Quelle: Märkische Oderzeitung, Strausberger Ausgabe vom 20.02.2001

Leserbrief

Im Einklang mit der Natur

Mediationsverfahren für Märkische Schweiz

Leserbrief zu den Berichten über das Mediationsverfahren im Naturpark Märkische Schweiz:

Mediationsverfahren im Naturpark Märkische Schweiz bedeutet: Eines durch die Landesanstalt für Großschutzgebiete (LAGS) auf Druck durch die Öffentlichkeit anberaumtes Verfahren zur Lösung der Konflikte zwischen den Betroffenen im Naturpark. Endlich kommt der Naturpark auf den Prüfstand, hört man viele Menschen sagen, aber eigentlich geht es hier nicht um den Naturpark, sondern um dessen Ausgestaltung. Zehn Jahre wurden die Menschen der Region, ja die Region selber durch überspitzten Naturschutz in ihrer Entwicklung gehemmt.
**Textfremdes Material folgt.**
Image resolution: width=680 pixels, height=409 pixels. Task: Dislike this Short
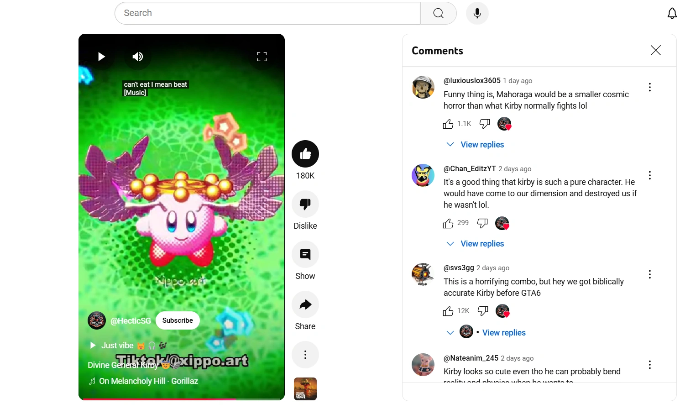(305, 204)
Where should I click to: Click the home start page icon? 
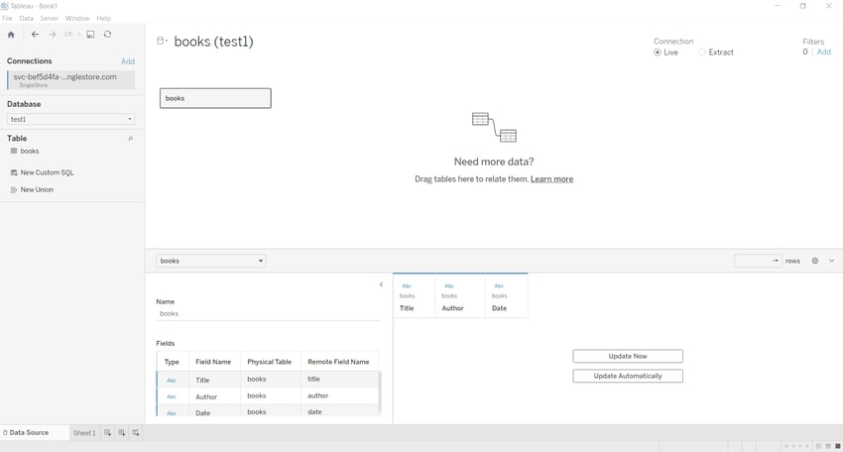[11, 35]

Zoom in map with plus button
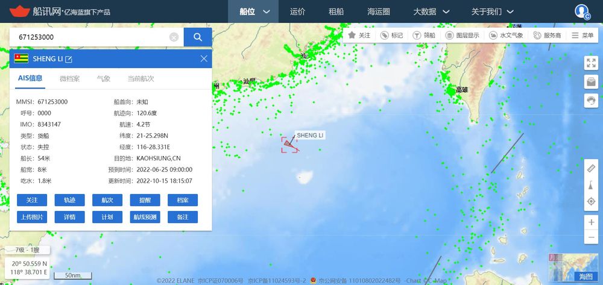click(591, 222)
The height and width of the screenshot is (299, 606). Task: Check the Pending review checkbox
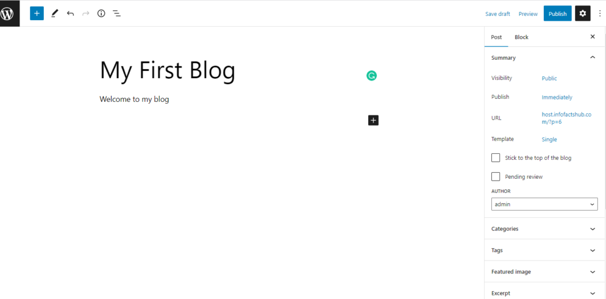pos(496,177)
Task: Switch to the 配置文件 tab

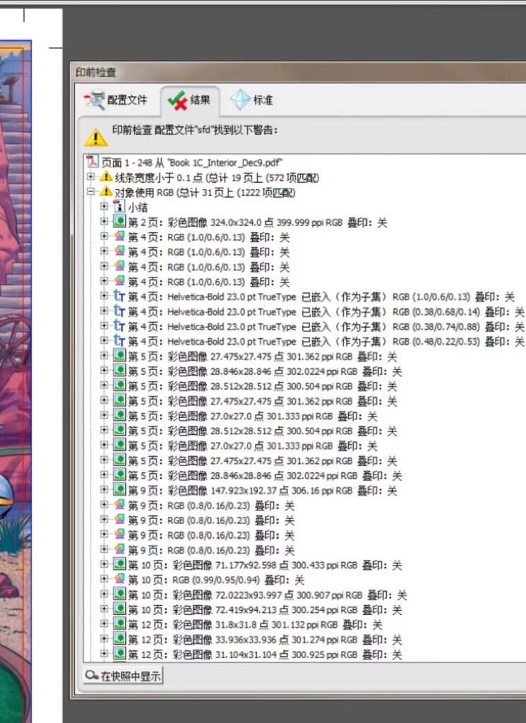Action: (116, 100)
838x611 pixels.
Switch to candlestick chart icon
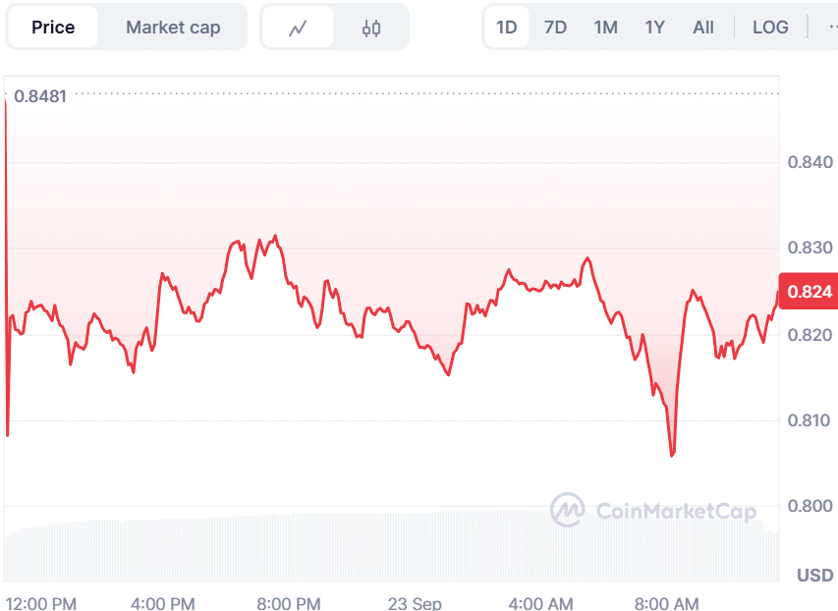(x=371, y=28)
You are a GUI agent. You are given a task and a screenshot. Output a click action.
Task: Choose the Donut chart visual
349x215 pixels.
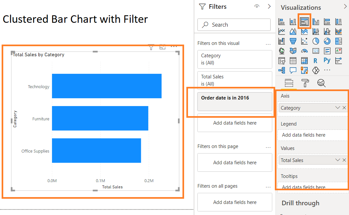[x=327, y=41]
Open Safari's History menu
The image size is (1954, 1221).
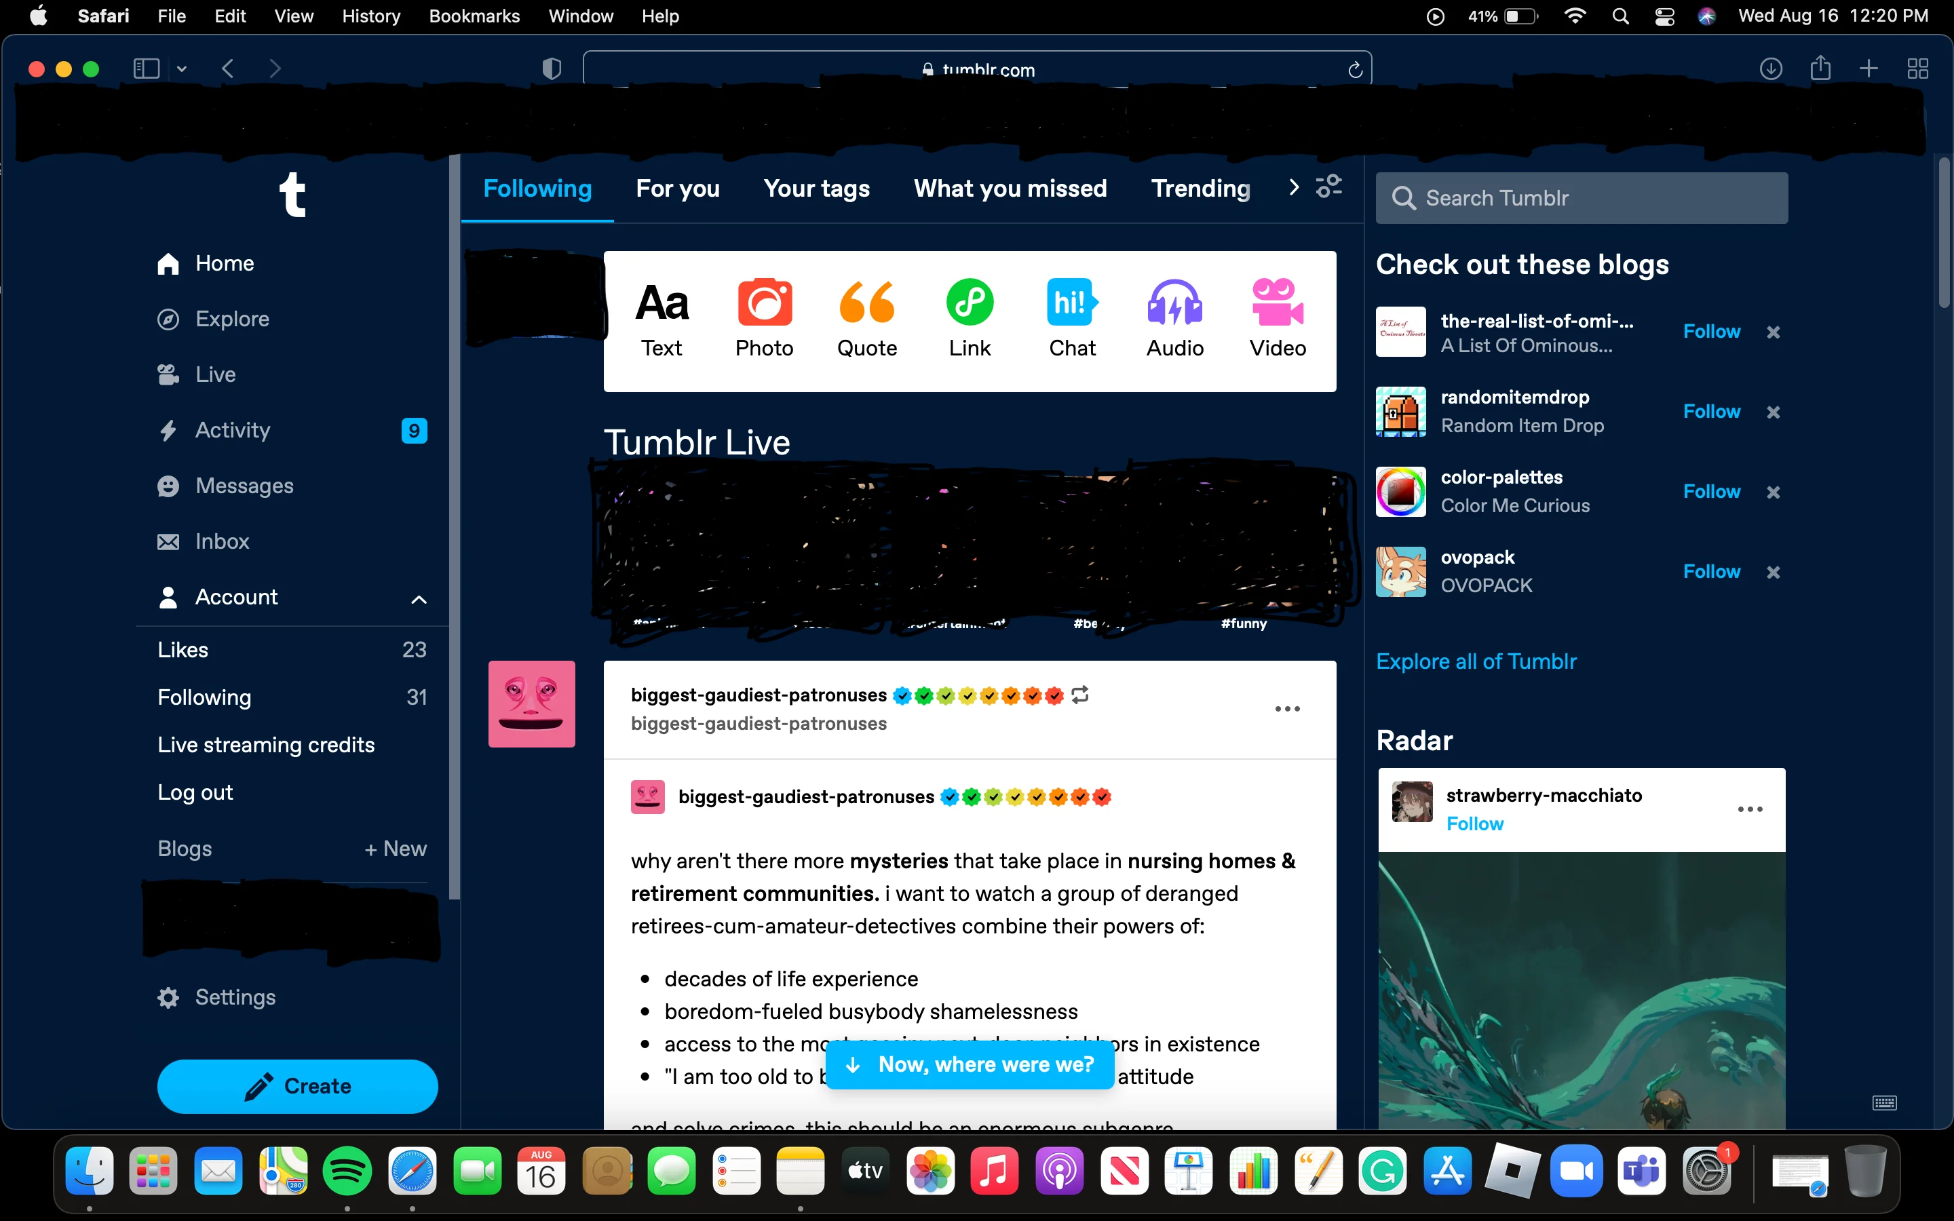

Mediation ist für mich neu, und ich setze große Hoffnung in ein demokratisches Verfahren, denn wir brauchen jetzt einen Neuanfang mit allen Konsequenzen. Unser oberstes Ziel muss es sein, den Naturschutz und die Region so zu entwickeln, dass die Menschen aus nah und fern den Naturpark Märkische Schweiz als Gebiet anerkennen, in welchem Mensch und Natur sich gegenseitig ergänzen. Der Naturpark muss in diese Entwicklung integriert werden, er kann Motor sein, darf aber niemals als Instrument benutzt werden, um den Mensch aus der Natur zu verbannen. Die Entwicklung des Tourismus als Chance für die Entwicklung unserer Gemeinden ob in Waldsieversdorf, Buckow oder in den kleineren Gemeinden wie zum Beispiel Garzin oder Bollersdorf ist für sie lebenswichtig. Ein gemeinsames Handeln, ein Zugehen aufeinander sind dabei unerlässlich.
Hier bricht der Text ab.